This is today’s unsettling development for the political world:
I am pleased to announce that our highly respected Ambassador to Germany, @RichardGrenell, will become the Acting Director of National Intelligence. Rick has represented our Country exceedingly well and I look forward to working with him. I would like to thank Joe Maguire….
— Donald J. Trump (@realDonaldTrump) February 20, 2020
He may be highly respected in Trump’s eyes, but not anyone approves. Steve Benen, for example:
To know anything about Richard Grenell is to know he spent several years annoying people as a prominent internet troll. I generally try to avoid blocking people on Twitter, but even I found Grenell’s juvenile antics so grating that I took advantage of the platform’s “block” feature.
After one exasperating exchange in 2012, the Washington Post’s Dave Weigel asked him, “Shouldn’t you eventually get a job and quit trolling people?”
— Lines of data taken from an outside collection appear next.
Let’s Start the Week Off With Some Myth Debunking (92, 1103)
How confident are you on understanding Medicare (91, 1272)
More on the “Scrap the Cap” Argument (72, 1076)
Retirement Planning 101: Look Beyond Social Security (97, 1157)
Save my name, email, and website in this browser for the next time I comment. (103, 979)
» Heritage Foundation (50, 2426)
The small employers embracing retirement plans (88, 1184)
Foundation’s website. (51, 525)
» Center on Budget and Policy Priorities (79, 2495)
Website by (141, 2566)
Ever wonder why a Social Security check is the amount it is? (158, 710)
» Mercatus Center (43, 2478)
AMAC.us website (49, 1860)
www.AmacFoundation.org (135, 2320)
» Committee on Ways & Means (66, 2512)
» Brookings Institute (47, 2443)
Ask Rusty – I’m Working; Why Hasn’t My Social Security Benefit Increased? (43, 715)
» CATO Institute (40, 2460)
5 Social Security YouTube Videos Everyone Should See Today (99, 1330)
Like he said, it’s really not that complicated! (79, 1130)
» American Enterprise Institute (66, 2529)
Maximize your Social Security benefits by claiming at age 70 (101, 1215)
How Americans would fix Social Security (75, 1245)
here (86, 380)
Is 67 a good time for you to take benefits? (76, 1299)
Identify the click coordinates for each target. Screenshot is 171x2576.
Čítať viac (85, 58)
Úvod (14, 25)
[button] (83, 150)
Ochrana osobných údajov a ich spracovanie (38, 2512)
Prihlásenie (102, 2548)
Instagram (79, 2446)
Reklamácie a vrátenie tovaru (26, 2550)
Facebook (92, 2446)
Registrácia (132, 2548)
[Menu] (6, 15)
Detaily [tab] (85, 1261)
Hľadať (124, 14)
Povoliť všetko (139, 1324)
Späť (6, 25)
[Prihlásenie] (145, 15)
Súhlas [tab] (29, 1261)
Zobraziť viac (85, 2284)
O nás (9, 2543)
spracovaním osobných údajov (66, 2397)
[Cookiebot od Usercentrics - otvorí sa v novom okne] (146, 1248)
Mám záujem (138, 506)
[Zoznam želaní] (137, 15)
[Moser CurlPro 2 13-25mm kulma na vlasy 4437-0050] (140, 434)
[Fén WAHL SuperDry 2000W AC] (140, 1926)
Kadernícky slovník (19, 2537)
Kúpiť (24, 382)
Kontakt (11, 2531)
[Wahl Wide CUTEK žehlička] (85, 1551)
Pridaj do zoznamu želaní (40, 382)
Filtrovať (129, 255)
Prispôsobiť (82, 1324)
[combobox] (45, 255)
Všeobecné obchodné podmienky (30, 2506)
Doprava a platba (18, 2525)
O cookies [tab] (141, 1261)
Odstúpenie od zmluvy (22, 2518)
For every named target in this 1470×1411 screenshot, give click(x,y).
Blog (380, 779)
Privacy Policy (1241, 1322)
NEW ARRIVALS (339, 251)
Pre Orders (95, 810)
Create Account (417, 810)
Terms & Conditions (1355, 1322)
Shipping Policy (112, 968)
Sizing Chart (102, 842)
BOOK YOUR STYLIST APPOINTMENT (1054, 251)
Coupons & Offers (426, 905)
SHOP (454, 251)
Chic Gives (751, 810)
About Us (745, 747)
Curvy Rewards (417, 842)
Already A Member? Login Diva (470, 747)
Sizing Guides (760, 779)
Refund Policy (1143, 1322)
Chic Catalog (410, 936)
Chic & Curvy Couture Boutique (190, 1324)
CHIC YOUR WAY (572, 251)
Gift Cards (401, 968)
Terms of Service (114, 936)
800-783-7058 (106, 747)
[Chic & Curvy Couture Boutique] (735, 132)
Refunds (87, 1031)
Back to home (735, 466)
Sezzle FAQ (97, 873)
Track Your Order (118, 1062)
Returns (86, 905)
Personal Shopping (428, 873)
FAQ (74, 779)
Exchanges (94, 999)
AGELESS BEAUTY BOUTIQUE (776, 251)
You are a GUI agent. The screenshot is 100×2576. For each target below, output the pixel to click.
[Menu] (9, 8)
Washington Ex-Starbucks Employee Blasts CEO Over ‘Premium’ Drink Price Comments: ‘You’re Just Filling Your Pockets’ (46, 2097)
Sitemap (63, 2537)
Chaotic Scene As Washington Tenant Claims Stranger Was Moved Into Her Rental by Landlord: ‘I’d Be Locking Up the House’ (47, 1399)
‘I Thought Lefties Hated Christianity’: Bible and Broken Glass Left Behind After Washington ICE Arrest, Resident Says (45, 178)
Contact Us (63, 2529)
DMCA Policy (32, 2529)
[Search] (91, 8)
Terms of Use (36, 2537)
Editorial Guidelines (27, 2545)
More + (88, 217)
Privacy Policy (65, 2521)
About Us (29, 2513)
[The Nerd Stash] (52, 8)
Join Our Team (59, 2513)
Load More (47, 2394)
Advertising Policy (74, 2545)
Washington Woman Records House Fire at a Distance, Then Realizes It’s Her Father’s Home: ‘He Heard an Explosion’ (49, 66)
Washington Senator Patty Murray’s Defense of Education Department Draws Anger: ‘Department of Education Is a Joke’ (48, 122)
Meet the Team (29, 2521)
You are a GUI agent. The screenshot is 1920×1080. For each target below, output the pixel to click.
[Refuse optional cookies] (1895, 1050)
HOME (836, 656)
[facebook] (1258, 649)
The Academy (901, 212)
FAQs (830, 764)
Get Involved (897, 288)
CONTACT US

Seven-and-a-half years later, the notorious online pest has a job …
Here’s the thing: Donald J. Trump’s idea of successful is far different from most everyone else’s. The key is in the labeling of Grennell as an Internet Troll:
In Internet slang, a troll is a person who starts quarrels or upsets people on the Internet to distract and sow discord by posting inflammatory and digressive,[1] extraneous, or off-topic messages in an online community (such as a newsgroup, forum, chat room, or blog) with the intent of provoking readers into displaying emotional responses[2] and normalizing tangential discussion,[3] whether for the troll’s amusement or a specific gain. [Wikipedia]
Stubborn aggressiveness? Never apologize? For Trump, these are positive character traits, and the fact that Grennell is neither respected nor effective are, at best, secondary negatives; they may not even register with Trump.
For Trump, “losing,” like McCain supposedly did, is the anchor that will sink you. So long as you can slither out of every difficulty, you’re a winner, and that’s all he cares about.
And that’s not acceptable in any sector of society, frankly speaking. As a diplomat in Germany, he could do little damaged in his incompetency.
As the replacement for Dan Coates, former Director of National Intelligence? I suppose it’ll depend on how well the bureaucracy in the various intelligence agencies can ward him off.